The winner of tonight’s Mega Millions jackpot, played in Maryland and Virginia and nine other states, could receive $290 million — the largest amount ever in the history of the game and second only to winnings in Big Game.

Yesterday alone, the jackpot climbed an additional $10 million.

“The jackpot’s increase demonstrates how strong Mega Millions sales have been, since Tuesday night’s drawing did not produce a top-tier winner,” said Maryland lottery director Buddy Roogow.

Mega Millions is still not the top jackpot in history. In May 2000, a Big Game winner took home $363 million, said Jimmy White, Maryland publicist for Mega Millions.

The drawing will be held 11 p.m. in New York’s Times Square. The odds of winning tonight are 135 million-to-one, Mr. White said.

Those odds were not discouraging to hopefuls buying tickets yesterday.

Cornell Jones, 46, who lives in the District, crossed the line into Silver Spring to buy a ticket at a 7-Eleven in the 7700 block of Georgia Avenue. “It might be my day,” he said. “When it gets up high, I buy if I can.”

“Oh yeah,” said 7-Eleven clerk Harage Geberamlak between customers. “More than usual buying tickets. Most of the people are buying five dollars’ [worth].”

But, Mega Millions sales were only slightly higher than usual for the day before a drawing, said Andy Bobrow, 44, manager of Elbe’s Kegs in the 2700 block of University Boulevard in Wheaton.

“This morning, all you’re going to get are old people,” Mr. Bobrow said. “People wait until the last minute. The majority will be here after four o’clock today and all day tomorrow.”

Standing nearby was Todd Coriaty, 32, distributor for Anheuser-Busch, whose daily route takes him all along Georgia Avenue. “I see them all up and down Georgia Avenue. They’re buying lotteries everywhere I go,” he said.

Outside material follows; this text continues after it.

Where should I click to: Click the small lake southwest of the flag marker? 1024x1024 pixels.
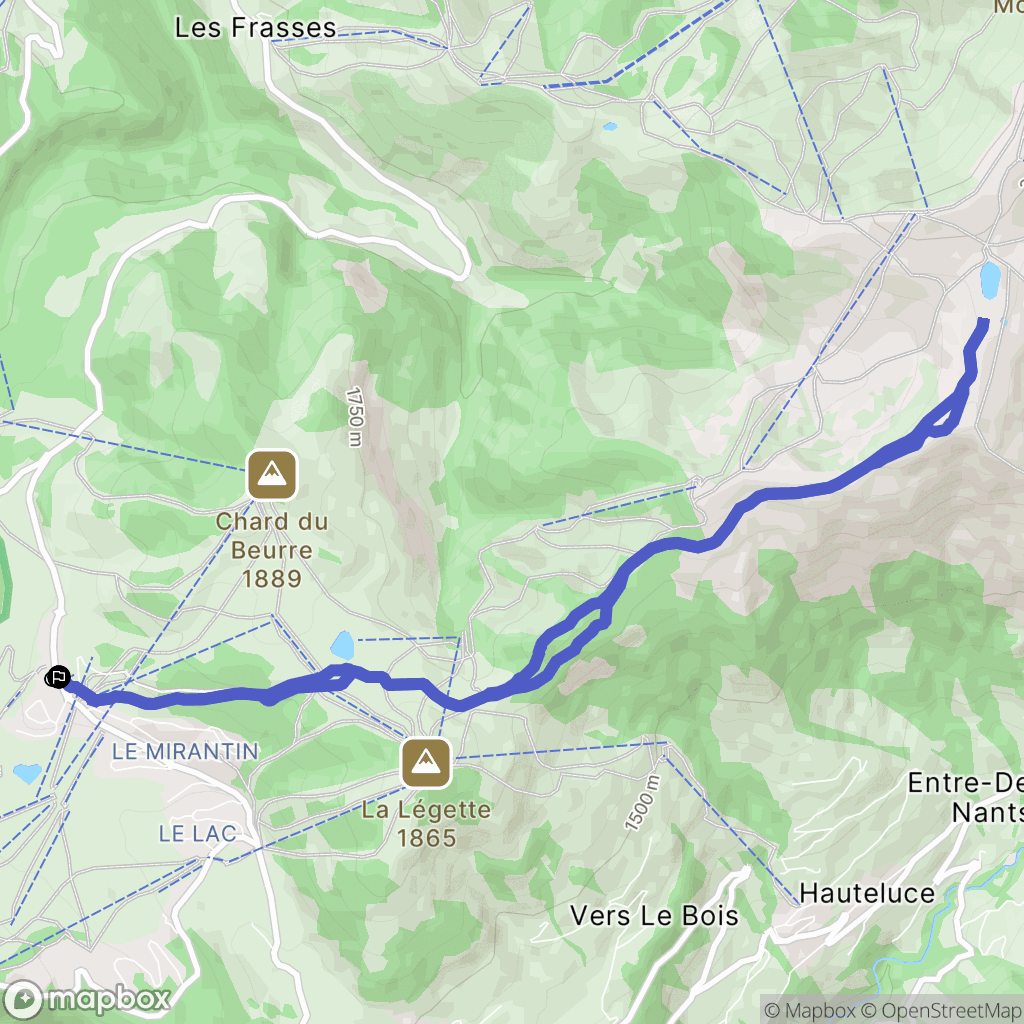tap(27, 773)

One mile away, lottery players as usual were in Kensington Pharmacy, at University and Connecticut avenues. “It will pick up 20 to 25 percent in the evening,” said William Bryan, an employee who has been selling Mega Million tickets for four years.

“Every day it comes out, I play,” said Irving McLamb, who once won $40.

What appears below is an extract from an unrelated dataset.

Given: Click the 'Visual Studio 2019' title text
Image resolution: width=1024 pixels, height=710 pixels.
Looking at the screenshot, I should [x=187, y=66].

Other Kensington Pharmacy employees said they sometimes buy Mega Millions tickets. “When it gets over $100 million,” said Allen Aku. “When it gets over $50 million,” said Brian Minnick.

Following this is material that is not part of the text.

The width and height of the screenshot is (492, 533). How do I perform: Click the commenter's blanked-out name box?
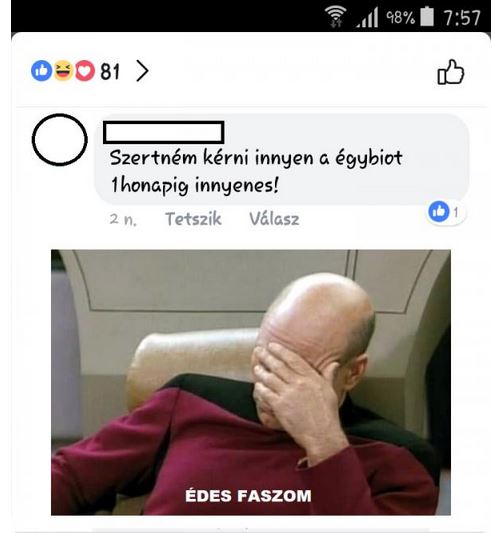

Lottery sales were fairly normal yesterday at Kensington Mart, 10251 Kensington Parkway, where a $109 million ticket was sold April 9. Store co-owner Krish Divakar said some hopefuls spend $10 to $100 for Mega Millions tickets.

Miguel and Maria Bonilla, of Wheaton, had the Kensington Mart ticket that won. In Baltimore to collect, they chose $62,163,496.64 in cash instead of $109 million paid out over time. After taxes, they received $41,960,360.23, which they started spending on a new home, their four children’s education, a trip to Disney World and a trip to meet family in Australia.

“That’s the last time I saw him,” said Mr. Divakar of Mr. Bonilla, who used to get a cup of coffee on his way to work for a concrete company.

Maryland players have won Mega Millions jackpots nine times since 1996, Mr. White said. They are taking their chances with players in Massachusetts, Virginia, New Jersey, New York, Illinois, Georgia, Ohio, Texas, Michigan and Washington.